My cofounder and I were product leaders at New Relic, a hypergrowth company that went from dozens to hundreds to thousands of employees in a matter of several years. We learned firsthand that as companies grow, calendars get hectic. Too many meetings, not enough time to focus on your most important work, and lots of after-hours and weekend work. Yuck.

We also noticed that as companies grew, they had a really hard time answering “simple” questions, like “What the hell is everyone working on?” or even “How many people are working on our top priorities?”

We started building Reclaim with the intention of basically addressing two major problems across individuals and organizations:

  1. Giving people an easier way to protect their schedules and manage their time week-to-week
  2. Helping teams and organizations to get a better handle on where their time is going, where teams are overstretched, and what distractions are in the way

We fundamentally believe that enterprises don’t buy software, people do. So we’ve focused all of our efforts on problem #1, which we believe leads us to a big opportunity around problem #2.

What do you love about your team, and why are you the ones to solve this problem?

What I love about our team (and we’re a small one!) is that we all possess a tremendous amount of ownership and autonomy. Everyone is a bus driver, and in a small company you sort of have to be. I love how scrappy everyone is, and how much stuff we are able to accomplish with a small number of people in the mix. I also love our culture as a group: we try not to take ourselves too seriously, and at the same time we have an immense amount of empathy and urgency to solve the key problems that face our users.

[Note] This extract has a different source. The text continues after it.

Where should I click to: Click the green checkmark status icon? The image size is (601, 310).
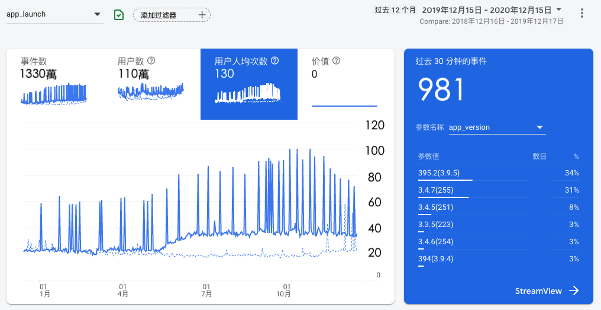point(119,15)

I believe we’re the right people to solve this problem because we’ve lived it, and we deeply understand that this isn’t just a “software problem” -- it’s human, it’s emotional, there are power dynamics at play, and the calendar is a really sensitive space where people can win or lose lots of social capital. We’ve built Reclaim with these values in mind.

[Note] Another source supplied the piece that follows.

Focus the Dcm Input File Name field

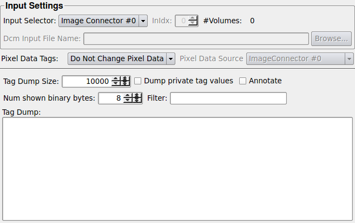[196, 38]
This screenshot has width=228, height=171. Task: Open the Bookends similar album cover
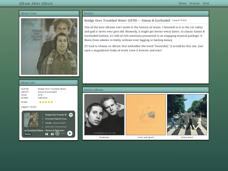pyautogui.click(x=104, y=115)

If you weren’t building your startup, what would you be doing?

Great question. Riding dirt bikes? Teaching middle school history? Climbing the corporate ladder? Hard to say, but I’m glad I chose this path.

At the moment, how do you measure success? What are your core metrics?

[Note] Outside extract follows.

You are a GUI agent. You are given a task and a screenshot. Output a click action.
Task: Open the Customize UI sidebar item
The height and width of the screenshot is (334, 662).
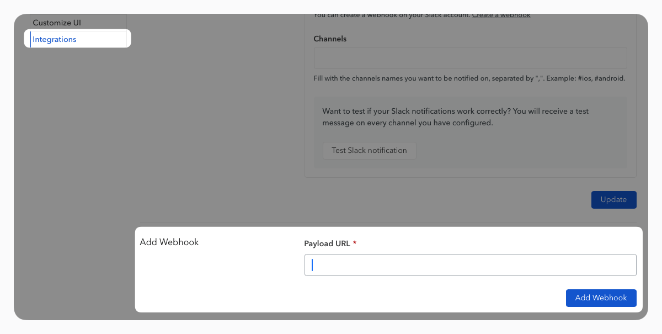(x=57, y=23)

We have a few key metrics that we track aggressively, and most of them have to do with customer love, adoption, and engagement:

  1. PMF ranking: we have a survey that gets sent to any user who has used Reclaim for >2 weeks, asking them how disappointed they’d be if they couldn’t use Reclaim. We want the “Very Disappointed” set to make up >40% of our userbase.
  2. Retention: we have extremely positive retention rates among our userbase, but we track them aggressively to ensure that people stay with us once they convert and sign up.
  3. Signup → Conversion Rate: we track our conversion rate from the moment someone clicks the signup button to the moment they finish onboarding, and we’ve had some pretty world-class results over the past year.
  4. Smile Curve: we track what % of users use Reclaim 30d in a row, which tells us if we’re really becoming a daily habit for people.

We also think about qualitative and anecdotal signals (e.g., positive tweets, Intercom love letters from users) but the metrics give you confidence in the anecdotal stuff.

What’s most exciting about your traction to date?

I’d say the biggest thing is that we’re being used across over 5,000 organizations, and we’ve barely been in market for ~1 year. It’s clear we’ve tapped into a very real pain for people, and we haven’t even launched the team edition of Reclaim yet.

The runner-up would be the spread we’re seeing organically in organizations. Hundreds of companies are using Reclaim across massive swaths of their employee base, even without us doing any kind of targeted outreach. Again…we’re floored by that.

What technologies are you currently most excited about, and most worried about? And why?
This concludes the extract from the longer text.